(Saved entries)
--- --- ---
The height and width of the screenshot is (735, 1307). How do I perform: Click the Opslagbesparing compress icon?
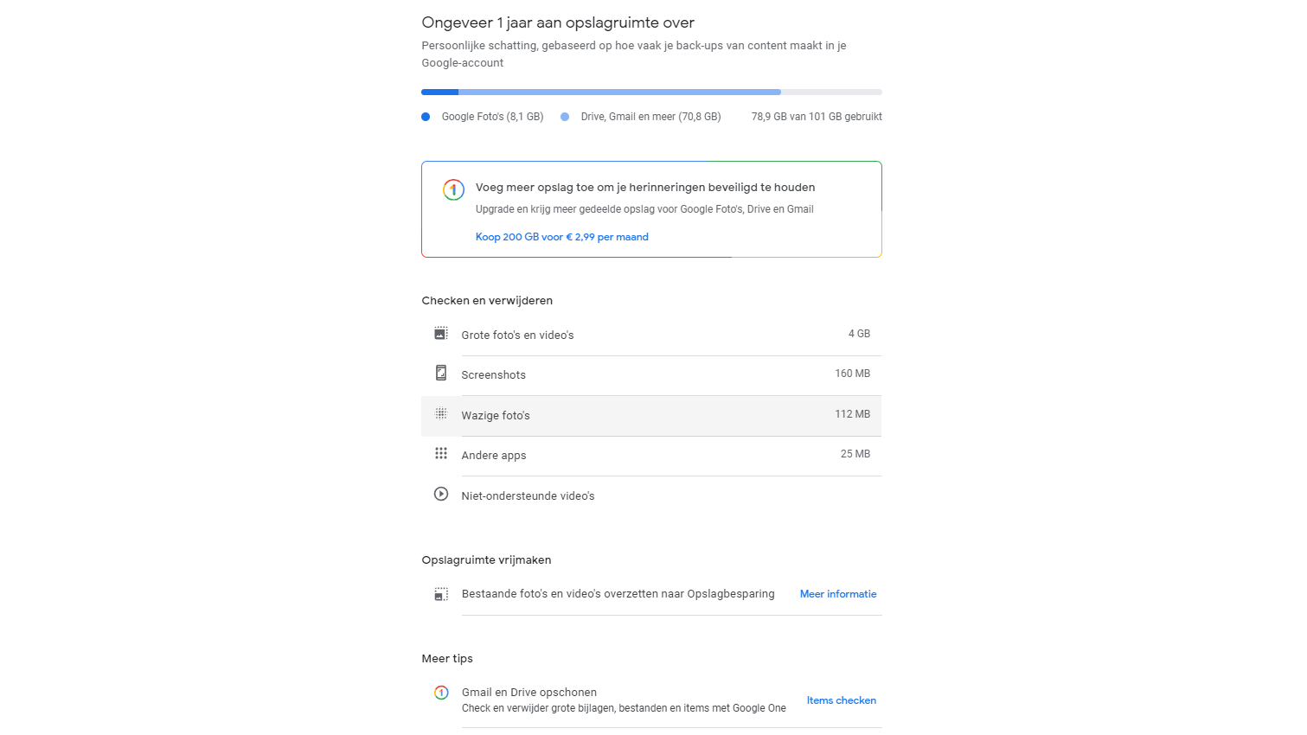click(441, 594)
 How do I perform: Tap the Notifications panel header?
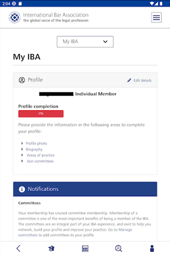(85, 189)
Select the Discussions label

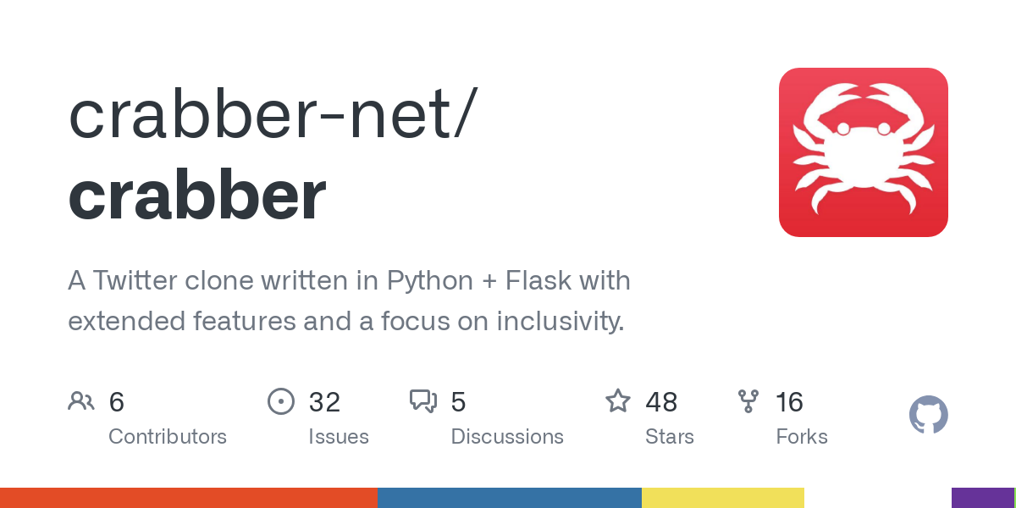(x=507, y=437)
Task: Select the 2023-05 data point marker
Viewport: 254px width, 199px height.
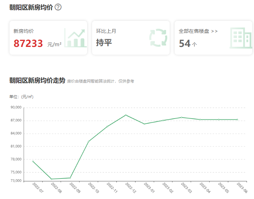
--- --- ---
Exercise: Your answer must be an exact repeat of the records above, with no pictures in it.

Response to the exercise:
The height and width of the screenshot is (735, 1307). How do I perform: Click the Opslagbesparing compress icon?
click(441, 594)
 How do I perform: Tap the Notifications panel header?
(85, 189)
Select the Discussions label

(x=507, y=437)
Task: Select the 2023-05 data point marker
Viewport: 254px width, 199px height.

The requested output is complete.